TASK DETAILS: Of the entries below, restate word for word only the section that runs from the line with "The height and width of the screenshot is (720, 1280)." to the line with "The width and height of the screenshot is (724, 1568).", counting both ends.

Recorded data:
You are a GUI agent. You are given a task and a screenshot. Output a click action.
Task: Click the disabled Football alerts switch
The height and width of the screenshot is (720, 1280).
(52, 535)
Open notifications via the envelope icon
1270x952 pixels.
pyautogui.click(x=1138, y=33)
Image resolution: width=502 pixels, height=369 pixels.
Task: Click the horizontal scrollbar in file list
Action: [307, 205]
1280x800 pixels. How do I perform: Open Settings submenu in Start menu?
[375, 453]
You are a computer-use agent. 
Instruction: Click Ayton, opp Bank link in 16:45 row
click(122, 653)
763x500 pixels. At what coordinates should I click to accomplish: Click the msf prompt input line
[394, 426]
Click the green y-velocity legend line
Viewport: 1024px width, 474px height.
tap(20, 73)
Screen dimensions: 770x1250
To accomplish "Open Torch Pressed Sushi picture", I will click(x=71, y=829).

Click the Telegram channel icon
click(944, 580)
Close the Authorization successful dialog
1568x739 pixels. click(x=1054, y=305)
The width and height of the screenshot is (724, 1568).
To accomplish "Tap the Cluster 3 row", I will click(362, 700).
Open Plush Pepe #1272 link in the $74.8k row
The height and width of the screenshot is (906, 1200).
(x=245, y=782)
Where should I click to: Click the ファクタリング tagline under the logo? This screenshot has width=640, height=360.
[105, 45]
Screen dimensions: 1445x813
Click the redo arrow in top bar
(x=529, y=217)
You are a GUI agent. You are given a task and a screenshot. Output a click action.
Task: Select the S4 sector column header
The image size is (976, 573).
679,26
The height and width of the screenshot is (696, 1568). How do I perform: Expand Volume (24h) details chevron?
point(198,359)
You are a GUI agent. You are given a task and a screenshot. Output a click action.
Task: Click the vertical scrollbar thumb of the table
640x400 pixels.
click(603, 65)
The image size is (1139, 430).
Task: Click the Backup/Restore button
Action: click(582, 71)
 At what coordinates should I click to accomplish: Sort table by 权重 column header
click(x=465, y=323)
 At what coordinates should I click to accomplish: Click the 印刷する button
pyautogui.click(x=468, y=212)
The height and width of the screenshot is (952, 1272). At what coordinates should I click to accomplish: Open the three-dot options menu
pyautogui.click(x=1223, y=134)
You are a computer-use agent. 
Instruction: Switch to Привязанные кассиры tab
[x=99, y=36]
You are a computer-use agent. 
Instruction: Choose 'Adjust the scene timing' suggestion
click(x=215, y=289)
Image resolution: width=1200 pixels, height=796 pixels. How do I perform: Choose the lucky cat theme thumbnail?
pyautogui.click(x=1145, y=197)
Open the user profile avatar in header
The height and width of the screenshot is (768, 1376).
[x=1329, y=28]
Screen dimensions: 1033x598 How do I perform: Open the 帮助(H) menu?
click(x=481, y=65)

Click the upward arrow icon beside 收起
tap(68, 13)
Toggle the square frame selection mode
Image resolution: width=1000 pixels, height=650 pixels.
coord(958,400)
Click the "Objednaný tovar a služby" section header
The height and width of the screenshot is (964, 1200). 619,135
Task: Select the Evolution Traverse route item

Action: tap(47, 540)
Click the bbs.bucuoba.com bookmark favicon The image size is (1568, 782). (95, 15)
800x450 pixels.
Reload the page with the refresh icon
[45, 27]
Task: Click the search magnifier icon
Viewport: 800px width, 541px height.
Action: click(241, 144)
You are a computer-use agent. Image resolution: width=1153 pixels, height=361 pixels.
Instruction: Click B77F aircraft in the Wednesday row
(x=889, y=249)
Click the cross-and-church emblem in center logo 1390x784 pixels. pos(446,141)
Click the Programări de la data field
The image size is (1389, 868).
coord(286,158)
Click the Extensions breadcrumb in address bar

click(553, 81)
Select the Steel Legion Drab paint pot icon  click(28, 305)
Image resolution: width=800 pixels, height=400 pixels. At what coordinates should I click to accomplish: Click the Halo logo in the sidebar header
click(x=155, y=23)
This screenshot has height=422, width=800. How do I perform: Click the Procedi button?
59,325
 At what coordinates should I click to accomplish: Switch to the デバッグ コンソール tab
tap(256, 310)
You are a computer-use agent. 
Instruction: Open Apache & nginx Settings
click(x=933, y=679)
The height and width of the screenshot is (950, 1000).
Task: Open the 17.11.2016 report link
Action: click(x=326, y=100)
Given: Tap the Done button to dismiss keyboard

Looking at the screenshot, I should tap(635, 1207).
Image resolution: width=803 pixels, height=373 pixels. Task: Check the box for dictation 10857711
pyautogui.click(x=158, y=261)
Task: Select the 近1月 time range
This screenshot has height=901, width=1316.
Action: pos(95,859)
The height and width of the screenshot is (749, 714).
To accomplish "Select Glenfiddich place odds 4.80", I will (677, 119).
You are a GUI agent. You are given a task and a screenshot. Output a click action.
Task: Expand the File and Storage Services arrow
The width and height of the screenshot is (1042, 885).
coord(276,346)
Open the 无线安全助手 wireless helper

SOLUTION:
The height and width of the screenshot is (720, 1280).
(52, 535)
Open notifications via the envelope icon
1270x952 pixels.
pyautogui.click(x=1138, y=33)
Image resolution: width=502 pixels, height=369 pixels.
Task: Click the horizontal scrollbar in file list
Action: [307, 205]
1280x800 pixels. How do I perform: Open Settings submenu in Start menu?
[375, 453]
You are a computer-use agent. 
Instruction: Click Ayton, opp Bank link in 16:45 row
click(122, 653)
763x500 pixels. At what coordinates should I click to accomplish: Click the msf prompt input line
[394, 426]
Click the green y-velocity legend line
Viewport: 1024px width, 474px height.
tap(20, 73)
Screen dimensions: 770x1250
To accomplish "Open Torch Pressed Sushi picture", I will click(x=71, y=829).

Click the Telegram channel icon
click(944, 580)
Close the Authorization successful dialog
1568x739 pixels. click(x=1054, y=305)
The width and height of the screenshot is (724, 1568).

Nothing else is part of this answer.